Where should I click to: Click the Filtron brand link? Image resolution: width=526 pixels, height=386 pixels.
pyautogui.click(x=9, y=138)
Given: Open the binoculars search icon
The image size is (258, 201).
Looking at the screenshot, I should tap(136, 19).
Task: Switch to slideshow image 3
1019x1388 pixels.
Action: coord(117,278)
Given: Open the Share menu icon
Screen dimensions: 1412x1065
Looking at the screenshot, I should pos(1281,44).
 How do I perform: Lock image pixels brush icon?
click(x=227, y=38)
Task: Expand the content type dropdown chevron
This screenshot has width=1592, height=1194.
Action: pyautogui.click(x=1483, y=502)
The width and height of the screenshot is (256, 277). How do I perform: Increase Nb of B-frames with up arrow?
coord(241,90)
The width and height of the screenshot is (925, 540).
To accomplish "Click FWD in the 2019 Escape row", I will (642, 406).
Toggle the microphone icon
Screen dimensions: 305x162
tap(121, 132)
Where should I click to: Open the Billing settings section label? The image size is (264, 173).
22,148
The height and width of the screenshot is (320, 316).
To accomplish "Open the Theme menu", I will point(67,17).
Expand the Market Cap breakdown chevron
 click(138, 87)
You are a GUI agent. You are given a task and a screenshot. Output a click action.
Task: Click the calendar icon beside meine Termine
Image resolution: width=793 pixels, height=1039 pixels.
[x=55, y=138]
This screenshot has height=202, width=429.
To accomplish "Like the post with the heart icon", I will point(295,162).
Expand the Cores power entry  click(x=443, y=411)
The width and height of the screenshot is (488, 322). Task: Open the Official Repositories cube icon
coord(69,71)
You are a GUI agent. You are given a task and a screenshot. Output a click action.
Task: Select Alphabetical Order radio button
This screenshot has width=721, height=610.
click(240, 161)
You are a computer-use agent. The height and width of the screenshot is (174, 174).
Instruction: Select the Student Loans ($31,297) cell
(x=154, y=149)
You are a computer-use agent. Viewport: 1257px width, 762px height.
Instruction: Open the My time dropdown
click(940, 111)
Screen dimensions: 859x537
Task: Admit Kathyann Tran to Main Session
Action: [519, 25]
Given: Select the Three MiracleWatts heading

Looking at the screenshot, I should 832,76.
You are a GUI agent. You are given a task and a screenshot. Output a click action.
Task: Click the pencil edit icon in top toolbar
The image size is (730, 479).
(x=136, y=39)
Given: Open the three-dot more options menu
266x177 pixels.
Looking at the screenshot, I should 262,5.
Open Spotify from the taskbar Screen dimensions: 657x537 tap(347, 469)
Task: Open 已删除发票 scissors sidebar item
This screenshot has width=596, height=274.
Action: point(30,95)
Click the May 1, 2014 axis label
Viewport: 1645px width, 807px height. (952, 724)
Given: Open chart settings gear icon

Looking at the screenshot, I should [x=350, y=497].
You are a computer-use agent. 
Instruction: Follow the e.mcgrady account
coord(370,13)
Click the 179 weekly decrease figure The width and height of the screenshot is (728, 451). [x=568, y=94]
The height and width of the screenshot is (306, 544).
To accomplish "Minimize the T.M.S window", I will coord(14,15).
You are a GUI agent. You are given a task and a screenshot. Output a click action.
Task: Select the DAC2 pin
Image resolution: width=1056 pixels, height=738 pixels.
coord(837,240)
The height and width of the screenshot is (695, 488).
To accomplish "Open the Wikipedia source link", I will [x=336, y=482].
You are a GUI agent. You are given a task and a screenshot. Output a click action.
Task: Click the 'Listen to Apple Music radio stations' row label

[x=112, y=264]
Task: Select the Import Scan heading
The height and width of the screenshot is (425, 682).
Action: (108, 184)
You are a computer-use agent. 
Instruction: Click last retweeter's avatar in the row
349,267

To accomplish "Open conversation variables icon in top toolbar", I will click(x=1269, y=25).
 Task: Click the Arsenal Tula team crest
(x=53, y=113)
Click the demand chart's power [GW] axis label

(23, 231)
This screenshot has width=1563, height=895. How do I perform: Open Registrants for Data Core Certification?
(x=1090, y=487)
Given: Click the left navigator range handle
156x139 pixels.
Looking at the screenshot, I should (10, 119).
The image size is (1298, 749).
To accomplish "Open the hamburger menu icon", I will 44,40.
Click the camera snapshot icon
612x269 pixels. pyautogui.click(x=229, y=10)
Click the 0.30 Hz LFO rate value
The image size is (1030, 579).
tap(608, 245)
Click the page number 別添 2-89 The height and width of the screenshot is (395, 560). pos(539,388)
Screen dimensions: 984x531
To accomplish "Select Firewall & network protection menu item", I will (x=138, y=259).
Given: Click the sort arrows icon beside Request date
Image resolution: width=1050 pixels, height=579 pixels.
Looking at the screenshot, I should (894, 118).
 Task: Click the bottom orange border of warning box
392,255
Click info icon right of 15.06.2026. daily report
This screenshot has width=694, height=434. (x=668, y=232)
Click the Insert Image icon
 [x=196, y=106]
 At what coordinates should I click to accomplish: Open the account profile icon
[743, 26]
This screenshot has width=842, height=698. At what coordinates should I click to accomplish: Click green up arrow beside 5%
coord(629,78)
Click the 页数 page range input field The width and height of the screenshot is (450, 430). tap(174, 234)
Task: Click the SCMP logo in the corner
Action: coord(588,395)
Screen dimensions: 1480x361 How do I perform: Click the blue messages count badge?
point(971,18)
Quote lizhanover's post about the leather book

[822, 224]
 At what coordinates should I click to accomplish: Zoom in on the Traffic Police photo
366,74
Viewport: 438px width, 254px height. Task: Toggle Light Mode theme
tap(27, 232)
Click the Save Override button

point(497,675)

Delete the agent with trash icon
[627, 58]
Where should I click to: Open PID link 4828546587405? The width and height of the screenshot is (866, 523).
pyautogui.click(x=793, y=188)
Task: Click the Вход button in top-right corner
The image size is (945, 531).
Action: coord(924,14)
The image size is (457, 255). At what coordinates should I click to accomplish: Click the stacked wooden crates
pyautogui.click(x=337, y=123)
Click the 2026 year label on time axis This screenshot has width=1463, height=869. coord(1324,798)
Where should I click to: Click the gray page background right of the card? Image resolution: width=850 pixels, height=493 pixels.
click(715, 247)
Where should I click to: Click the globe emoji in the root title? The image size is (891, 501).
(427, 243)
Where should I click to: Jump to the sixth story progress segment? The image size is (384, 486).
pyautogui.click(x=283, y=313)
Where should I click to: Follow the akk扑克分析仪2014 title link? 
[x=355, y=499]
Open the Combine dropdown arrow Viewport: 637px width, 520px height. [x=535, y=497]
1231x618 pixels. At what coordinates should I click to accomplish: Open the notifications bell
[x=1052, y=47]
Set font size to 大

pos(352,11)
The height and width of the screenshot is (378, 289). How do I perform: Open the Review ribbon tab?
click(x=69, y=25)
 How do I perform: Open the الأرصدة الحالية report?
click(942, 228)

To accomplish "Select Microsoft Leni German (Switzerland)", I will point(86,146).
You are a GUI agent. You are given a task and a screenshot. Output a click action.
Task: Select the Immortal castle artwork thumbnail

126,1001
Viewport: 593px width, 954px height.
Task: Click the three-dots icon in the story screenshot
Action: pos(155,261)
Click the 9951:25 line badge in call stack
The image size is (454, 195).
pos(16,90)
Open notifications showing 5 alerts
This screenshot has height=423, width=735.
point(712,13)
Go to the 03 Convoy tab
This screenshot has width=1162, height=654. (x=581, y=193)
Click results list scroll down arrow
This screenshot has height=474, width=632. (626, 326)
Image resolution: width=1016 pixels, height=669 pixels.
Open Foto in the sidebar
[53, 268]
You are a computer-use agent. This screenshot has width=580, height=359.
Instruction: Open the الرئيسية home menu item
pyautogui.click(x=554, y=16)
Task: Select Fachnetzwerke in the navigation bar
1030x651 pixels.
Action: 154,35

======

→ **Work instructions**: The expected result is every line from the material above that includes "toolbar".

→ **Written response**:
Task: Click the pencil edit icon in top toolbar
To accomplish "Open conversation variables icon in top toolbar", I will click(x=1269, y=25).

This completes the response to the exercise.